WHAT THE TASK REQUIRES: Begin at the line with "The image size is (980, 446)." and set down each line exactly until the listing ends. Images stay out.

DATASET EXCERPTS:
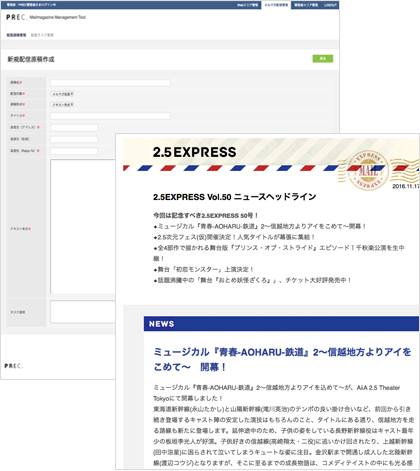Click the green 戻る button
420x471 pixels.
point(323,58)
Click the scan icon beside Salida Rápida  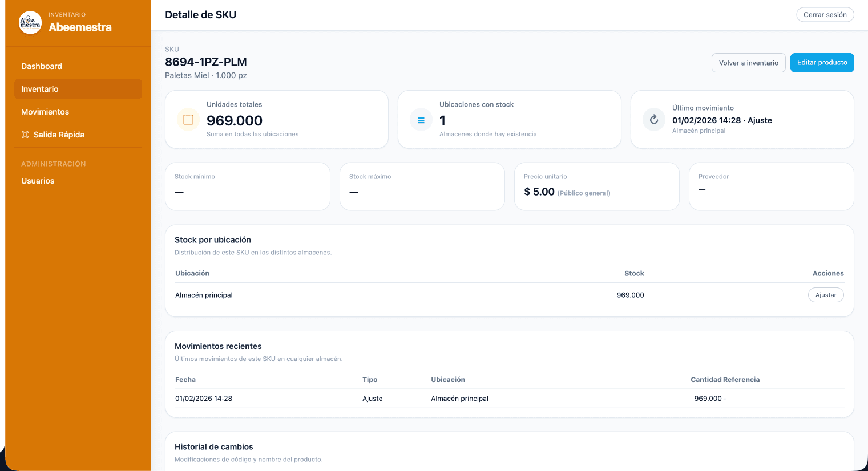pyautogui.click(x=25, y=135)
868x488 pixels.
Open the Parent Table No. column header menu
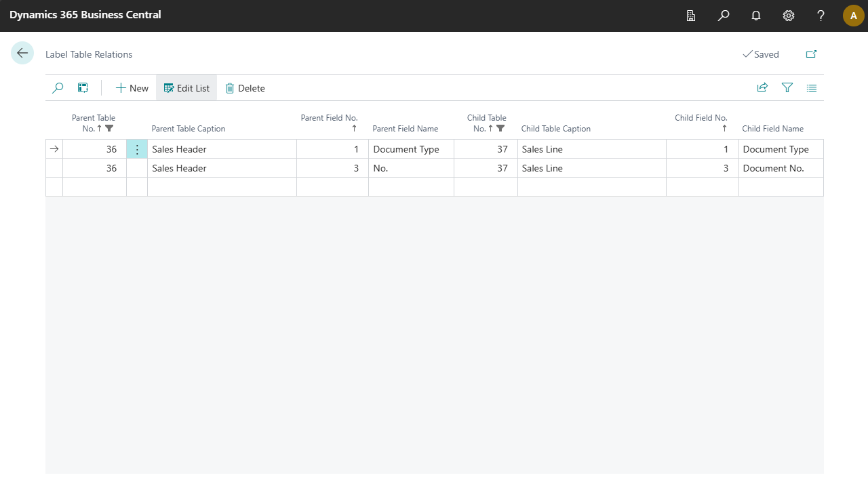coord(94,123)
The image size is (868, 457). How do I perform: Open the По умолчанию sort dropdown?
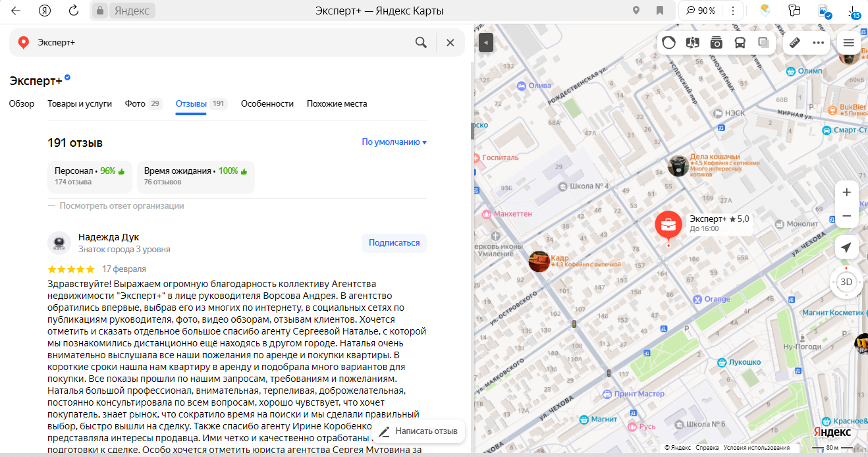(x=394, y=142)
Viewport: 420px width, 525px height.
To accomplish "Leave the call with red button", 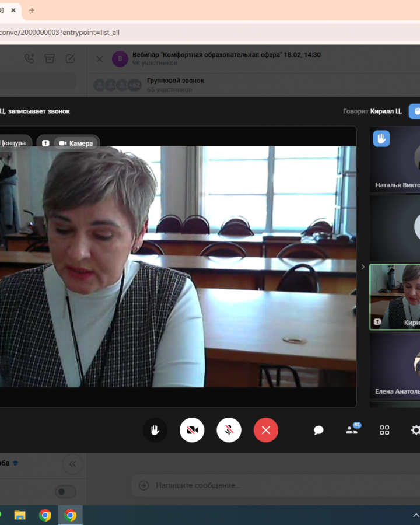I will pos(266,431).
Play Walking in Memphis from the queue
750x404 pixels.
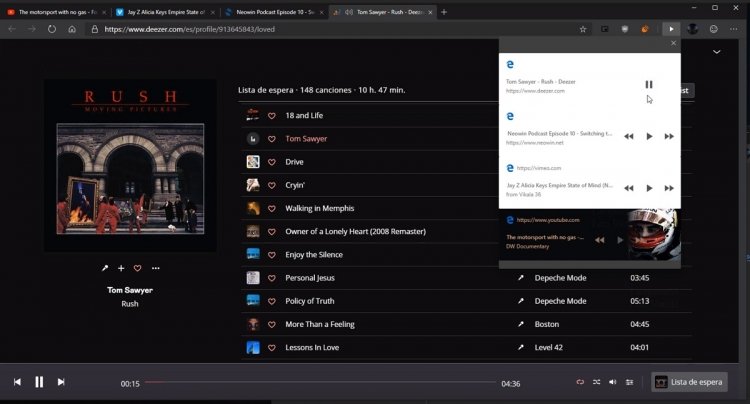[320, 208]
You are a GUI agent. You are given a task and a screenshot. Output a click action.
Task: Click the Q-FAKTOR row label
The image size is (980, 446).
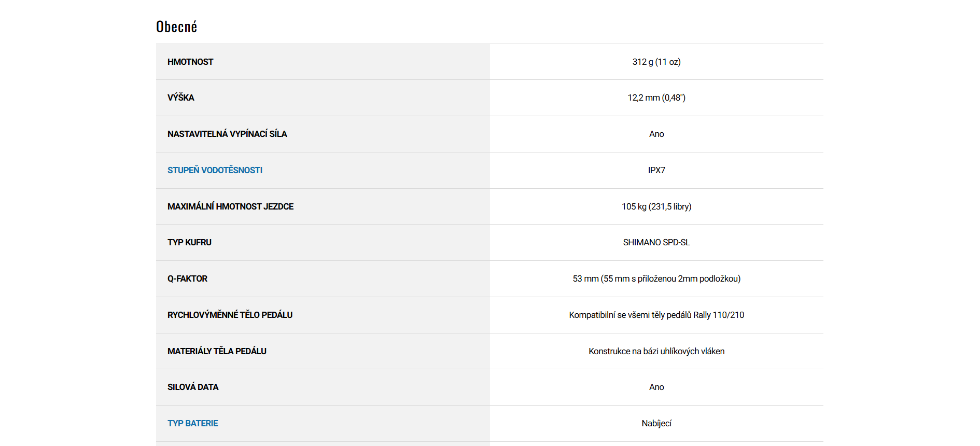[187, 278]
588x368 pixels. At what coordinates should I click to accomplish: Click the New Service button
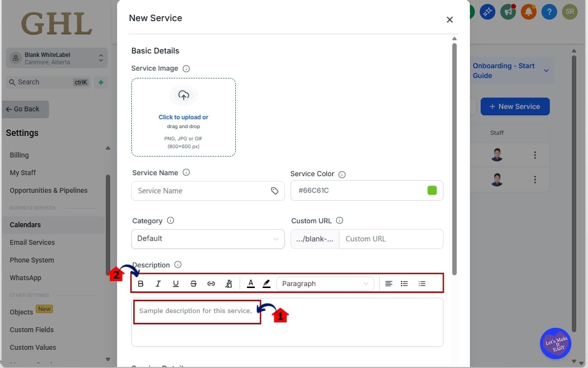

RESPONSE TO THIS EXERCISE:
The image size is (980, 446).
[187, 278]
588x368 pixels. At what coordinates should I click to accomplish: Click the New Service button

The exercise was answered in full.